GitHub Codespaces Port controls how your running app becomes reachable from outside your environment. It’s the gateway between your cloud-based container and the browser. Every Codespace runs in a lightweight VM protected by GitHub’s network policy. To share a preview link or test a webhook, you must expose a port, mark it public or private, and sometimes authenticate through GitHub’s session layer. It’s clever, but the flow isn’t always transparent—especially for devs juggling multiple services.
When you forward a GitHub Codespaces Port, the platform maps your container’s ports to external URLs. Behind the scenes, it handles TLS, user identity, and isolation. You get a stable HTTPS endpoint that persists until the Codespace stops. By contrast, run the same app locally and you have none of those protections—no identity enforcement, no scoped life cycle.
One-line answer for the curious: A GitHub Codespaces Port safely exposes ports from your remote development environment to the internet so you can preview and debug apps without punching dangerous holes in a firewall.

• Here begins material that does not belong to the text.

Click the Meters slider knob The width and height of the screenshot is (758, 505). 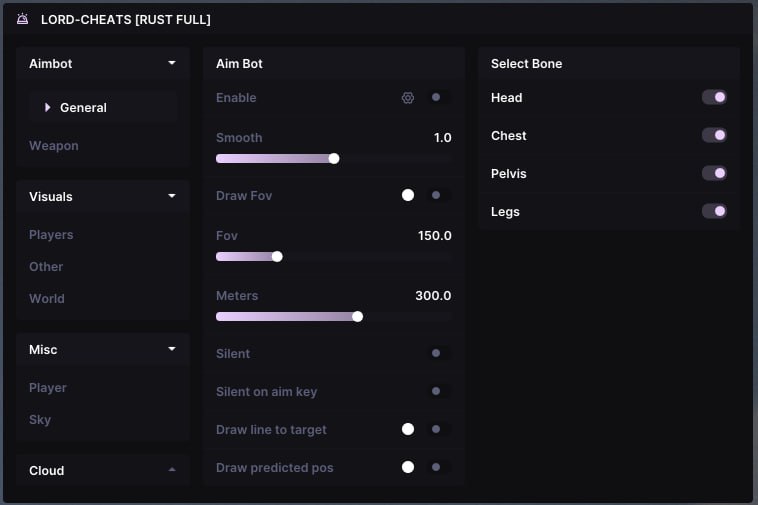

How to expose and secure a GitHub Codespaces Port
Set your port visibility to private whenever possible. Let teammates authenticate through their GitHub accounts instead of sharing raw URLs. If your service depends on webhooks, use a port visibility exception or a proxy token rather than flipping everything public. Combine it with an identity platform like Okta or any OIDC provider to audit who’s hitting your endpoints. This keeps each port mapped to real user identity, not anonymous traffic.